*TASK*
After locating the line that contains "The width and height of the screenshot is (891, 245).", give that line and all the rest through the end of the entries again exactly, leaving the pictures out.
---+---
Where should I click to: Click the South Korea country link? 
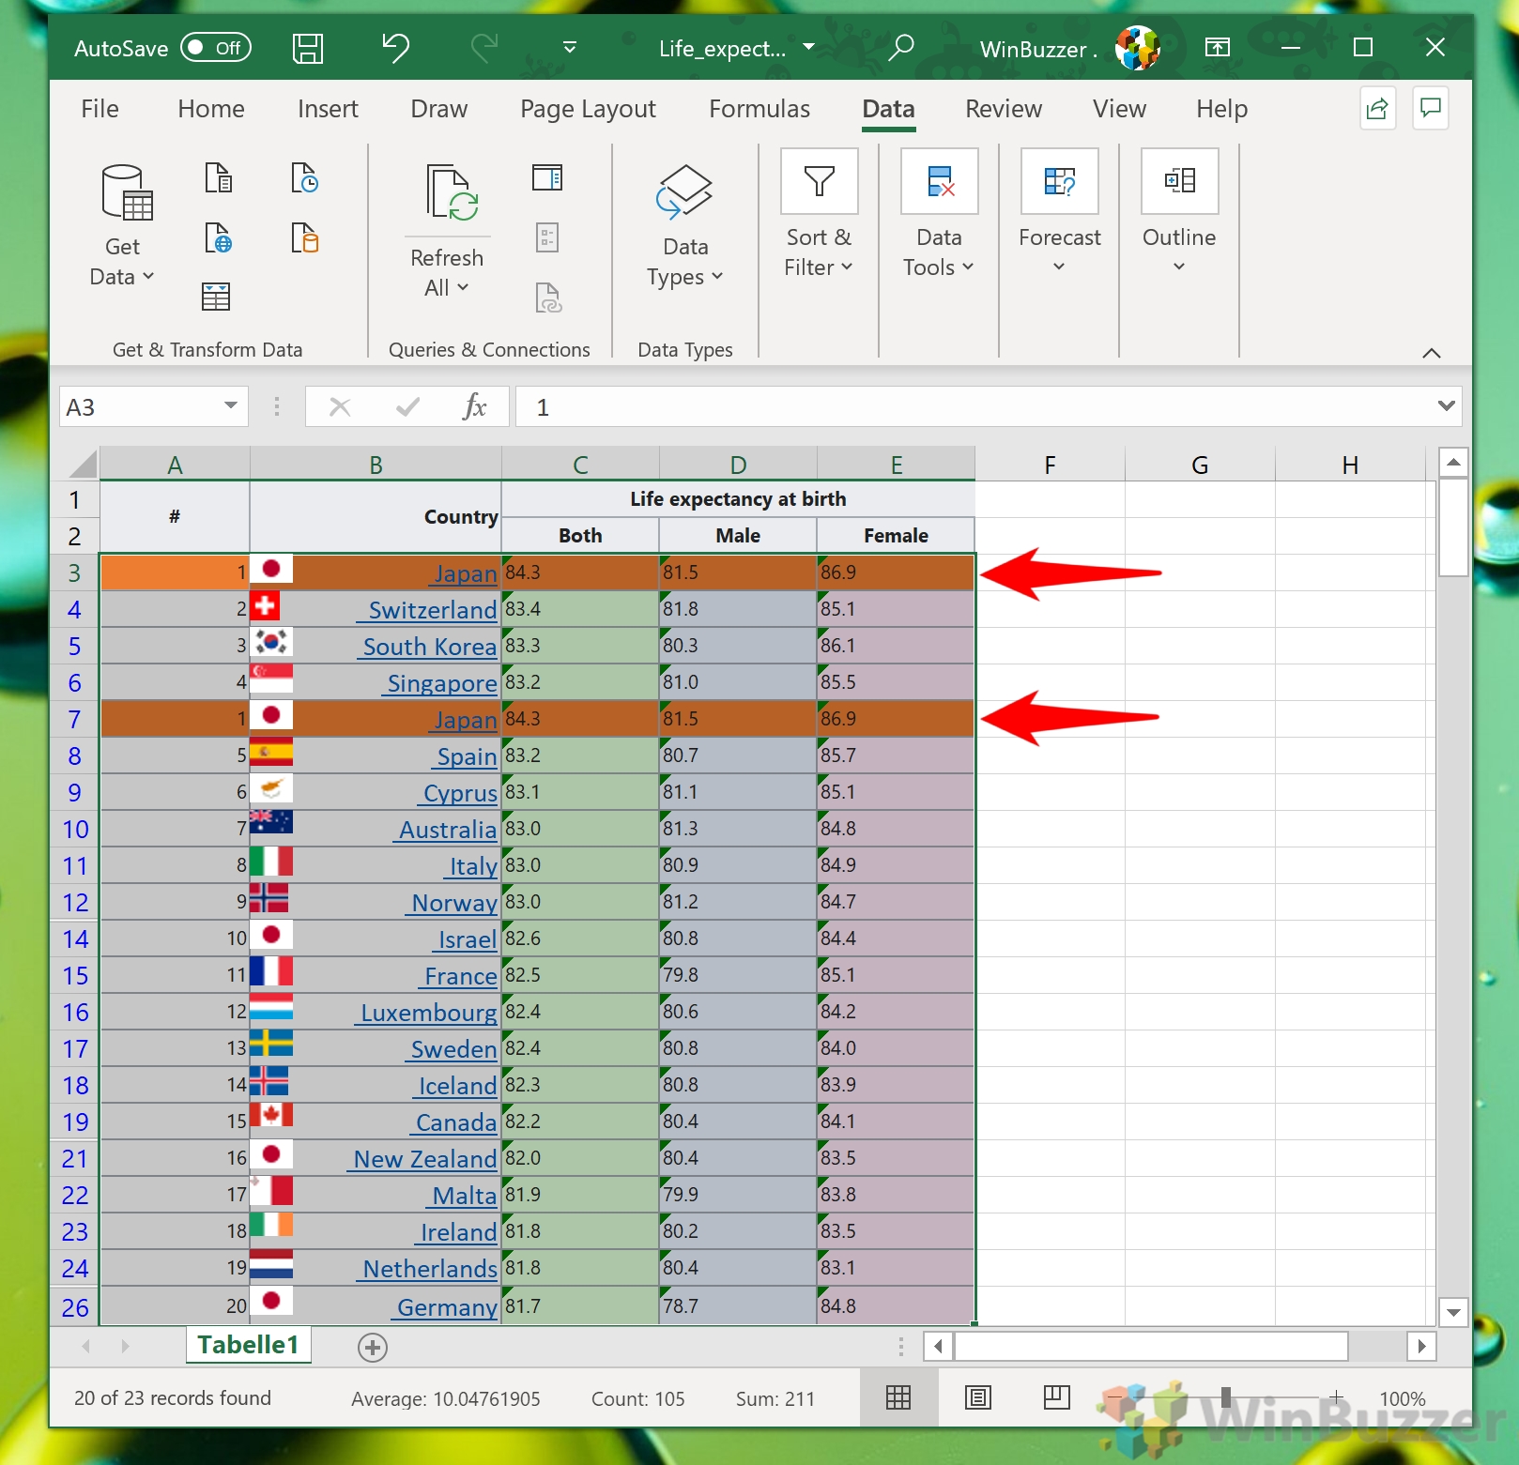429,647
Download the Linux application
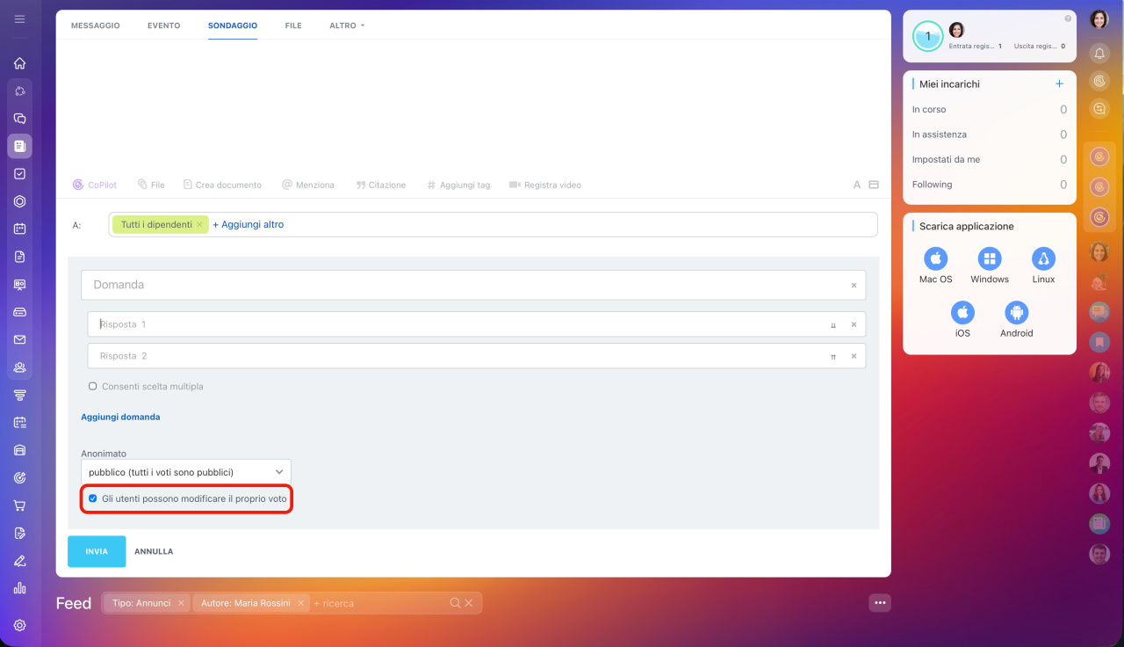Screen dimensions: 1124x647 tap(1043, 258)
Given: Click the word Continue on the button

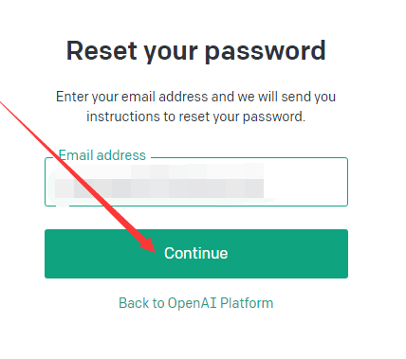Looking at the screenshot, I should coord(196,253).
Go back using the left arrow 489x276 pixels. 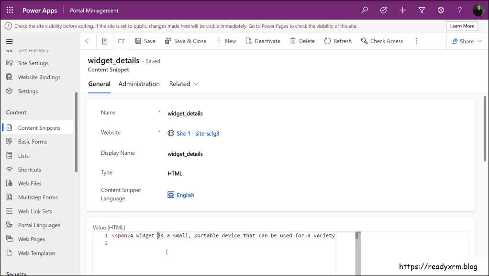pos(88,41)
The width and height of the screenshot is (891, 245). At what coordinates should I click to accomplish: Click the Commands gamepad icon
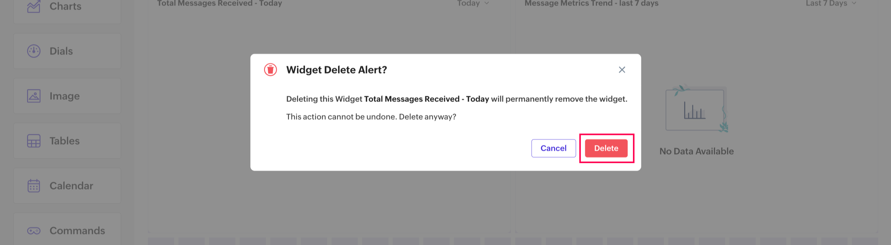point(34,230)
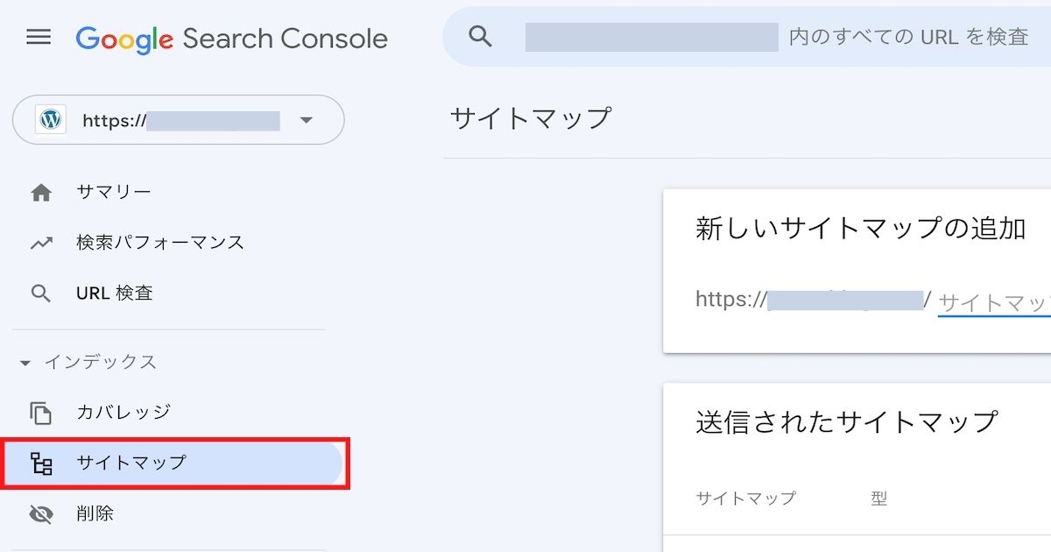Focus the URL inspection search field
The width and height of the screenshot is (1051, 552).
pyautogui.click(x=776, y=37)
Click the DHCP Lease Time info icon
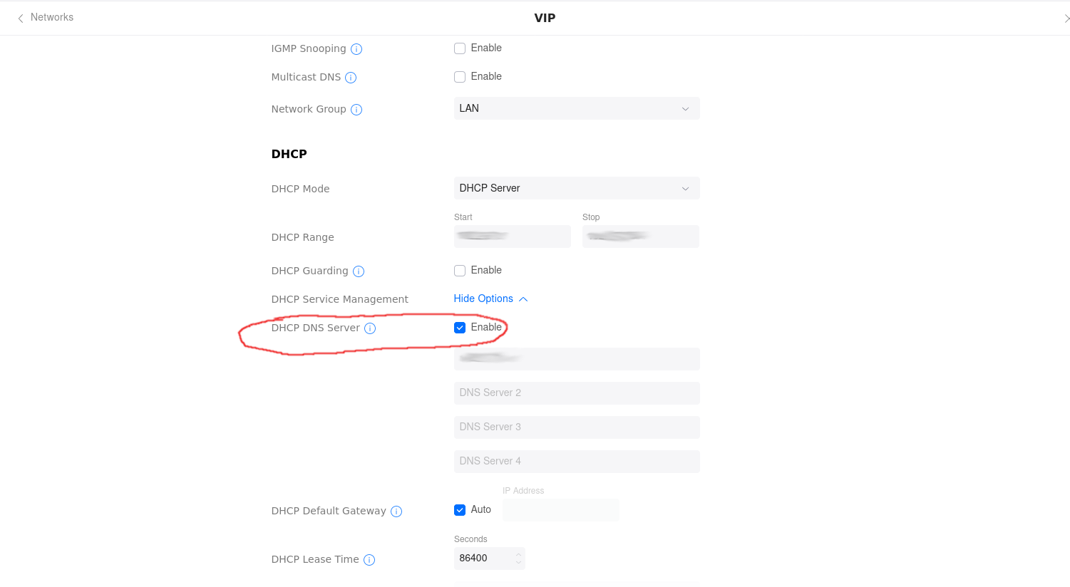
---+---
*ANSWER SPACE*
The width and height of the screenshot is (891, 245). At what coordinates should I click to accomplish: Click the Commands gamepad icon
point(34,230)
Focus the URL inspection search field
The width and height of the screenshot is (1051, 552).
pyautogui.click(x=776, y=37)
Click the DHCP Lease Time info icon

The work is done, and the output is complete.